Depuis le 24 février, je me suis rendu deux fois en Russie, une fois au mois de juin et une fois en décembre. Ce qui m’a frappé, c’est que la vie ordinaire, la vie de tous les jours, est pratiquement normale. Les magasins sont remplis, les rues sont bondées, il y avait des décorations partout en ville pour les fêtes de Noël alors qu’en Europe nous vivons dans le blackout quasi total. En tout cas, chez nous en Suisse, il n’y avait aucune décoration de Noël, aucune illumination, pas de vitrines éclairées, c’était triste à mourir, alors qu’à Moscou, et à Novossibirsk où j’ai fait une brève visite, tout brillait, tout était prêt pour des fêtes de Noël dignes de ce nom.

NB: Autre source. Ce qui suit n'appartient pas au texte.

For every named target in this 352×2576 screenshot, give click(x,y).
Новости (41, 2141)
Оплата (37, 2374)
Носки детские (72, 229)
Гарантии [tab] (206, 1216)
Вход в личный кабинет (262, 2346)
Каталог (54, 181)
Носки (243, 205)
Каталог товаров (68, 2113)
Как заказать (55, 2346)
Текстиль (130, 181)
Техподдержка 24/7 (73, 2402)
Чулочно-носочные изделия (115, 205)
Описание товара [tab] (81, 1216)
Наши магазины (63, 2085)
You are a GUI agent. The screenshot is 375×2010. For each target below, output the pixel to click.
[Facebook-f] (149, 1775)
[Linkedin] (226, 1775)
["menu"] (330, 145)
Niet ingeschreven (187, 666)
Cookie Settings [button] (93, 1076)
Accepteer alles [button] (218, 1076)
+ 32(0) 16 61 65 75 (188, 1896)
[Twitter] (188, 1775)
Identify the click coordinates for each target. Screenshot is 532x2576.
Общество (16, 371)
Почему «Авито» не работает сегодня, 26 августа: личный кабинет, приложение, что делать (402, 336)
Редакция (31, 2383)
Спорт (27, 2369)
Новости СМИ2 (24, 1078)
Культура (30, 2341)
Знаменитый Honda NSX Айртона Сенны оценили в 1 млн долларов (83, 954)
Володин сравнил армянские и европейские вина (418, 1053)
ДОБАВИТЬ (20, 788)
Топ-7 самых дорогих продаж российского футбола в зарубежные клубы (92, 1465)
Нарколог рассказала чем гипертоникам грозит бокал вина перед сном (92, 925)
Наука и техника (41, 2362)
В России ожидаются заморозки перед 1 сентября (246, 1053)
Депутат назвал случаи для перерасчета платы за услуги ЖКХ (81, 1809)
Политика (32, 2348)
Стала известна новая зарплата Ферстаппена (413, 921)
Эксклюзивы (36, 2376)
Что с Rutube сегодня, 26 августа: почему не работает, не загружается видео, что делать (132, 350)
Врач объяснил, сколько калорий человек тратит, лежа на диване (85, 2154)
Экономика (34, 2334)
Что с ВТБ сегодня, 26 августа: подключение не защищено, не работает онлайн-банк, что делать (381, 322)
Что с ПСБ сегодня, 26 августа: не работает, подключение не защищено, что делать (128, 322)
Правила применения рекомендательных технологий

Il est clair que l’année 2022 s’est terminée pour la Russie par une récession de 2 à 3% environ, au vu des derniers chiffres. 3%, ce n’est pas rien mais ce n’est pas du tout la catastrophe annoncée. 3%, c’est moins que la récession que nous avons connue en Occident lors de la première année du Covid. Ce n’est pas réjouissant mais il n’y a pas non plus de quoi s’alarmer. C’est ce qui frappe au premier chef. Le deuxième constat, c’est que les Russes, surtout après la mobilisation partielle, constatant que le conflit durait, se sont accoutumés à cette idée. Si l’on regarde le taux de popularité de Poutine et du gouvernement, il est resté quasiment stable avec plus de 70% de gens qui sont favorables tant à Poutine qu’à l’opération militaire. On voit donc que le soutien est stable. La population s’est faite à l’idée de ce conflit, contrairement à tous les pronostics donnés par les médias et les dirigeants occidentaux qui annonçaient que Poutine allait être incessamment renversé ou qu’il avait le cancer, la maladie de Parkinson, et bien d’autres maladies encore, que les oligarques allaient se révolter contre lui, que la population allait se soulever… Evidemment, rien de tout cela ne s’est produit. Et à mon avis, il ne se passera strictement rien de cet ordre, en tout cas pas à court et moyen terme.